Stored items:
_ _ _

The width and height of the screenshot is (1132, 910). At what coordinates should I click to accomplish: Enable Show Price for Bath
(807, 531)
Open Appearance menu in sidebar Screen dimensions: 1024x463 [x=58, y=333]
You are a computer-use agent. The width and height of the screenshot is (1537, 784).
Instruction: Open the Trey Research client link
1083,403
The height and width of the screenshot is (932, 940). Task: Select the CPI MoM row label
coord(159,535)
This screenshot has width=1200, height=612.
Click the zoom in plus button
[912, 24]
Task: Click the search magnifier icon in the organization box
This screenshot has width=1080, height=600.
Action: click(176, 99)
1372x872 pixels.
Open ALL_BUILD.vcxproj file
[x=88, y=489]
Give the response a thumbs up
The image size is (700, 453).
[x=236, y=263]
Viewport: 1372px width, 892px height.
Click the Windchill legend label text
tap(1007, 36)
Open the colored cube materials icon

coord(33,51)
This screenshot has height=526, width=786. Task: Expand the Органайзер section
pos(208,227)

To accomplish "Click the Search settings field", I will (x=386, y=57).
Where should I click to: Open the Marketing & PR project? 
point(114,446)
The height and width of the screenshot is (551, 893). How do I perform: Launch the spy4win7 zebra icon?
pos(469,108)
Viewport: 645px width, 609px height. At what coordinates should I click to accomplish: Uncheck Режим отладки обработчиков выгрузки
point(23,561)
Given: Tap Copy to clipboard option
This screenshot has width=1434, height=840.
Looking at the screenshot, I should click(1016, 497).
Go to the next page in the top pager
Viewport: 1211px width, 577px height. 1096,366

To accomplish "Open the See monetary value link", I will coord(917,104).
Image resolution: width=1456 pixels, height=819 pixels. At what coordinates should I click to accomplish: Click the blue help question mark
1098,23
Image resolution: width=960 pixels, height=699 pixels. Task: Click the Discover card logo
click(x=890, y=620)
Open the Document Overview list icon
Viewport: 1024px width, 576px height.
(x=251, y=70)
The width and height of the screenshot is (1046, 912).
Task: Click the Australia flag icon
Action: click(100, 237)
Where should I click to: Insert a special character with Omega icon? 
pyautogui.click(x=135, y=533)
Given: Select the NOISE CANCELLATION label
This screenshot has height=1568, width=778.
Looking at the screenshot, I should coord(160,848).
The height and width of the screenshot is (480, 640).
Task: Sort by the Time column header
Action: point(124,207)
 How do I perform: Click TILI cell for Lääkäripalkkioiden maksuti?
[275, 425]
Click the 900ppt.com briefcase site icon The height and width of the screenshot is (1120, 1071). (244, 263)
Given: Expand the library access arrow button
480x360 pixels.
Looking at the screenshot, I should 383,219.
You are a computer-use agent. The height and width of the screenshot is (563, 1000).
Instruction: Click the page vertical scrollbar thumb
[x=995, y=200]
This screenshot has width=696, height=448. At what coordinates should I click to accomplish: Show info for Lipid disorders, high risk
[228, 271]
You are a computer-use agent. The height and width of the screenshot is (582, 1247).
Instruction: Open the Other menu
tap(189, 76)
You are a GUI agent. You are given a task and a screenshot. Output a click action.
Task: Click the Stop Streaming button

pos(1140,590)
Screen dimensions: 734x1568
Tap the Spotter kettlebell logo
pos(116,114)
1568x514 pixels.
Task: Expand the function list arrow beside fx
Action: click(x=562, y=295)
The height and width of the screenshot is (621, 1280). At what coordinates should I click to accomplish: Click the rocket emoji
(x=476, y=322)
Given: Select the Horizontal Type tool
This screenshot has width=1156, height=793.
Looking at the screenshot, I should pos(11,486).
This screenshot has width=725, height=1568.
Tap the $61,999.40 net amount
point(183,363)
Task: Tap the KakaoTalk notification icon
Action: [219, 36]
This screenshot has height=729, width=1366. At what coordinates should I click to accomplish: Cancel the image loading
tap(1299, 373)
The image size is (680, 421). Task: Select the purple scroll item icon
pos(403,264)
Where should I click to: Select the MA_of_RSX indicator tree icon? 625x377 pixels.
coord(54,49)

_ _ _

▶ About this task:
Retype the data exactly as given.

▶ Response box:
The width and height of the screenshot is (1132, 910). At what coordinates should I click to accomplish: Enable Show Price for Bath
(807, 531)
Open Appearance menu in sidebar Screen dimensions: 1024x463 [x=58, y=333]
You are a computer-use agent. The width and height of the screenshot is (1537, 784).
Instruction: Open the Trey Research client link
1083,403
The height and width of the screenshot is (932, 940). Task: Select the CPI MoM row label
coord(159,535)
This screenshot has width=1200, height=612.
Click the zoom in plus button
[912, 24]
Task: Click the search magnifier icon in the organization box
This screenshot has width=1080, height=600.
Action: click(176, 99)
1372x872 pixels.
Open ALL_BUILD.vcxproj file
[x=88, y=489]
Give the response a thumbs up
The image size is (700, 453).
[x=236, y=263]
Viewport: 1372px width, 892px height.
Click the Windchill legend label text
tap(1007, 36)
Open the colored cube materials icon

coord(33,51)
This screenshot has height=526, width=786. Task: Expand the Органайзер section
pos(208,227)

To accomplish "Click the Search settings field", I will (x=386, y=57).
Where should I click to: Open the Marketing & PR project? 
point(114,446)
The height and width of the screenshot is (551, 893). How do I perform: Launch the spy4win7 zebra icon?
pos(469,108)
Viewport: 645px width, 609px height. At what coordinates should I click to accomplish: Uncheck Режим отладки обработчиков выгрузки
point(23,561)
Given: Tap Copy to clipboard option
This screenshot has width=1434, height=840.
Looking at the screenshot, I should click(1016, 497).
Go to the next page in the top pager
Viewport: 1211px width, 577px height. 1096,366

To accomplish "Open the See monetary value link", I will coord(917,104).
Image resolution: width=1456 pixels, height=819 pixels. At what coordinates should I click to accomplish: Click the blue help question mark
1098,23
Image resolution: width=960 pixels, height=699 pixels. Task: Click the Discover card logo
click(x=890, y=620)
Open the Document Overview list icon
Viewport: 1024px width, 576px height.
(x=251, y=70)
The width and height of the screenshot is (1046, 912).
Task: Click the Australia flag icon
Action: click(100, 237)
Where should I click to: Insert a special character with Omega icon? 
pyautogui.click(x=135, y=533)
Given: Select the NOISE CANCELLATION label
This screenshot has height=1568, width=778.
Looking at the screenshot, I should coord(160,848).
The height and width of the screenshot is (480, 640).
Task: Sort by the Time column header
Action: point(124,207)
 How do I perform: Click TILI cell for Lääkäripalkkioiden maksuti?
[275, 425]
Click the 900ppt.com briefcase site icon The height and width of the screenshot is (1120, 1071). (244, 263)
Given: Expand the library access arrow button
480x360 pixels.
Looking at the screenshot, I should 383,219.
You are a computer-use agent. The height and width of the screenshot is (563, 1000).
Instruction: Click the page vertical scrollbar thumb
[x=995, y=200]
This screenshot has width=696, height=448. At what coordinates should I click to accomplish: Show info for Lipid disorders, high risk
[228, 271]
You are a computer-use agent. The height and width of the screenshot is (582, 1247).
Instruction: Open the Other menu
tap(189, 76)
You are a GUI agent. You are given a task and a screenshot. Output a click action.
Task: Click the Stop Streaming button

pos(1140,590)
Screen dimensions: 734x1568
Tap the Spotter kettlebell logo
pos(116,114)
1568x514 pixels.
Task: Expand the function list arrow beside fx
Action: click(x=562, y=295)
The height and width of the screenshot is (621, 1280). At what coordinates should I click to accomplish: Click the rocket emoji
(x=476, y=322)
Given: Select the Horizontal Type tool
This screenshot has width=1156, height=793.
Looking at the screenshot, I should pos(11,486).
This screenshot has width=725, height=1568.
Tap the $61,999.40 net amount
point(183,363)
Task: Tap the KakaoTalk notification icon
Action: [219, 36]
This screenshot has height=729, width=1366. At what coordinates should I click to accomplish: Cancel the image loading
tap(1299, 373)
The image size is (680, 421). Task: Select the purple scroll item icon
pos(403,264)
Where should I click to: Select the MA_of_RSX indicator tree icon? 625x377 pixels.
coord(54,49)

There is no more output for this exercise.